Task directions | Copy out every entry below verbatim, keeping each line unchanged.

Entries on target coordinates
^^^^^^^^

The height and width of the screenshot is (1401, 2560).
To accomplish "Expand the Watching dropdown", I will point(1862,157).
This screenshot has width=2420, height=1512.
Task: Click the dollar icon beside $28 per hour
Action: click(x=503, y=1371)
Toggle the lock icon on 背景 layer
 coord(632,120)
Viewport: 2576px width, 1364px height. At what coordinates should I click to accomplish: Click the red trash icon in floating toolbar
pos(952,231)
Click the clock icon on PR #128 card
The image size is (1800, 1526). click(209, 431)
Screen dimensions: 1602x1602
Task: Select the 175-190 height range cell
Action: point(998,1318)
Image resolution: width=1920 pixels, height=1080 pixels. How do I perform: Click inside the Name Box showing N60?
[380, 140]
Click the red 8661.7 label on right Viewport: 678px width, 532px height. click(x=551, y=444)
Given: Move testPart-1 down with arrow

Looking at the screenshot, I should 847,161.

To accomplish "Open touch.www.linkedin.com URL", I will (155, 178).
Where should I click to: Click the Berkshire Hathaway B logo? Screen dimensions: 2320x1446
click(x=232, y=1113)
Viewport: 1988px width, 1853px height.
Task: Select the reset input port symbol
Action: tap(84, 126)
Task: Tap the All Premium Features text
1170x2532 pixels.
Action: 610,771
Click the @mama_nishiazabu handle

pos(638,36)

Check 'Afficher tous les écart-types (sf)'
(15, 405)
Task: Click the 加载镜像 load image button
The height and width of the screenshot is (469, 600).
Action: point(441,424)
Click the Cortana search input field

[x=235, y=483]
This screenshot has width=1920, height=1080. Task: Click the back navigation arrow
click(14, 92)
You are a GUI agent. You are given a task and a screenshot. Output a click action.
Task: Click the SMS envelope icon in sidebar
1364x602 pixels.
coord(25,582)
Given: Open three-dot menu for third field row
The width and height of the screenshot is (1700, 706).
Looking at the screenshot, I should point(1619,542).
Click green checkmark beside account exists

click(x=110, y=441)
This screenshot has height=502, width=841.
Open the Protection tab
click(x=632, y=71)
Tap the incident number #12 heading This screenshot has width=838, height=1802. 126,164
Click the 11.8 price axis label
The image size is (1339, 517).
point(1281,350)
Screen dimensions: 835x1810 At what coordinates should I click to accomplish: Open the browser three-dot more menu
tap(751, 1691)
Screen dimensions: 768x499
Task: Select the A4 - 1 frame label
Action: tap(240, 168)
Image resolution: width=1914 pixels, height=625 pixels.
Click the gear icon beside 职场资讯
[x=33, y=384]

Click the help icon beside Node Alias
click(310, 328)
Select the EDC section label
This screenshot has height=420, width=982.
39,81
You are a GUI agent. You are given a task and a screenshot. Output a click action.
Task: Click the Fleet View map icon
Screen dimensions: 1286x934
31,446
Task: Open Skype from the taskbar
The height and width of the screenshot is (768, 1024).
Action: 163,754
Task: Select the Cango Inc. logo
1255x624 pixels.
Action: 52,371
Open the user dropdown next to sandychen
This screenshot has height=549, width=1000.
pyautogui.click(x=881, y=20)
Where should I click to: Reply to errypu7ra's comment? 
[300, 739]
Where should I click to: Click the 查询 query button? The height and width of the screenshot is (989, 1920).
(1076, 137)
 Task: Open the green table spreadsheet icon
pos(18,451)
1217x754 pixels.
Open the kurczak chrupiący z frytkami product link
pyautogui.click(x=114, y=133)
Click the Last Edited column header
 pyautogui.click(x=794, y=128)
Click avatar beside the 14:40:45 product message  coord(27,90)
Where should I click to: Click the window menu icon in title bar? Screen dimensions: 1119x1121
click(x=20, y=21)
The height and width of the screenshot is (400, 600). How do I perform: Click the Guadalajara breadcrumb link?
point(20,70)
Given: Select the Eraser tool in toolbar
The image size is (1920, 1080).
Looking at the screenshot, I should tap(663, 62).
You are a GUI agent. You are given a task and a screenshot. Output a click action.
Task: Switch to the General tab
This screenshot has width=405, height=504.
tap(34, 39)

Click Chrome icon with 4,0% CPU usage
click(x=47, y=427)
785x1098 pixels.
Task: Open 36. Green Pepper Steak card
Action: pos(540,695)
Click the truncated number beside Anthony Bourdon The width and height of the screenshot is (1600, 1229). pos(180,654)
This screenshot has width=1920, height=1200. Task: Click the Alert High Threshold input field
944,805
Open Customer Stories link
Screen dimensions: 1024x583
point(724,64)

^^^^^^^^

Problem solution |
The height and width of the screenshot is (1401, 2560).
To accomplish "Expand the Watching dropdown", I will point(1862,157).
This screenshot has width=2420, height=1512.
Task: Click the dollar icon beside $28 per hour
Action: click(x=503, y=1371)
Toggle the lock icon on 背景 layer
 coord(632,120)
Viewport: 2576px width, 1364px height. At what coordinates should I click to accomplish: Click the red trash icon in floating toolbar
pos(952,231)
Click the clock icon on PR #128 card
The image size is (1800, 1526). click(209, 431)
Screen dimensions: 1602x1602
Task: Select the 175-190 height range cell
Action: point(998,1318)
Image resolution: width=1920 pixels, height=1080 pixels. How do I perform: Click inside the Name Box showing N60?
[380, 140]
Click the red 8661.7 label on right Viewport: 678px width, 532px height. click(x=551, y=444)
Given: Move testPart-1 down with arrow

Looking at the screenshot, I should 847,161.

To accomplish "Open touch.www.linkedin.com URL", I will (155, 178).
Where should I click to: Click the Berkshire Hathaway B logo? Screen dimensions: 2320x1446
click(x=232, y=1113)
Viewport: 1988px width, 1853px height.
Task: Select the reset input port symbol
Action: tap(84, 126)
Task: Tap the All Premium Features text
1170x2532 pixels.
Action: 610,771
Click the @mama_nishiazabu handle

pos(638,36)

Check 'Afficher tous les écart-types (sf)'
(15, 405)
Task: Click the 加载镜像 load image button
The height and width of the screenshot is (469, 600).
Action: point(441,424)
Click the Cortana search input field

[x=235, y=483]
This screenshot has width=1920, height=1080. Task: Click the back navigation arrow
click(14, 92)
You are a GUI agent. You are given a task and a screenshot. Output a click action.
Task: Click the SMS envelope icon in sidebar
1364x602 pixels.
coord(25,582)
Given: Open three-dot menu for third field row
The width and height of the screenshot is (1700, 706).
Looking at the screenshot, I should point(1619,542).
Click green checkmark beside account exists

click(x=110, y=441)
This screenshot has height=502, width=841.
Open the Protection tab
click(x=632, y=71)
Tap the incident number #12 heading This screenshot has width=838, height=1802. 126,164
Click the 11.8 price axis label
The image size is (1339, 517).
point(1281,350)
Screen dimensions: 835x1810 At what coordinates should I click to accomplish: Open the browser three-dot more menu
tap(751, 1691)
Screen dimensions: 768x499
Task: Select the A4 - 1 frame label
Action: tap(240, 168)
Image resolution: width=1914 pixels, height=625 pixels.
Click the gear icon beside 职场资讯
[x=33, y=384]

Click the help icon beside Node Alias
click(310, 328)
Select the EDC section label
This screenshot has height=420, width=982.
39,81
You are a GUI agent. You are given a task and a screenshot. Output a click action.
Task: Click the Fleet View map icon
Screen dimensions: 1286x934
31,446
Task: Open Skype from the taskbar
The height and width of the screenshot is (768, 1024).
Action: 163,754
Task: Select the Cango Inc. logo
1255x624 pixels.
Action: 52,371
Open the user dropdown next to sandychen
This screenshot has height=549, width=1000.
pyautogui.click(x=881, y=20)
Where should I click to: Reply to errypu7ra's comment? 
[300, 739]
Where should I click to: Click the 查询 query button? The height and width of the screenshot is (989, 1920).
(1076, 137)
 Task: Open the green table spreadsheet icon
pos(18,451)
1217x754 pixels.
Open the kurczak chrupiący z frytkami product link
pyautogui.click(x=114, y=133)
Click the Last Edited column header
 pyautogui.click(x=794, y=128)
Click avatar beside the 14:40:45 product message  coord(27,90)
Where should I click to: Click the window menu icon in title bar? Screen dimensions: 1119x1121
click(x=20, y=21)
The height and width of the screenshot is (400, 600). How do I perform: Click the Guadalajara breadcrumb link?
point(20,70)
Given: Select the Eraser tool in toolbar
The image size is (1920, 1080).
Looking at the screenshot, I should tap(663, 62).
You are a GUI agent. You are given a task and a screenshot. Output a click action.
Task: Switch to the General tab
This screenshot has width=405, height=504.
tap(34, 39)

Click Chrome icon with 4,0% CPU usage
click(x=47, y=427)
785x1098 pixels.
Task: Open 36. Green Pepper Steak card
Action: pos(540,695)
Click the truncated number beside Anthony Bourdon The width and height of the screenshot is (1600, 1229). pos(180,654)
This screenshot has width=1920, height=1200. Task: Click the Alert High Threshold input field
944,805
Open Customer Stories link
Screen dimensions: 1024x583
point(724,64)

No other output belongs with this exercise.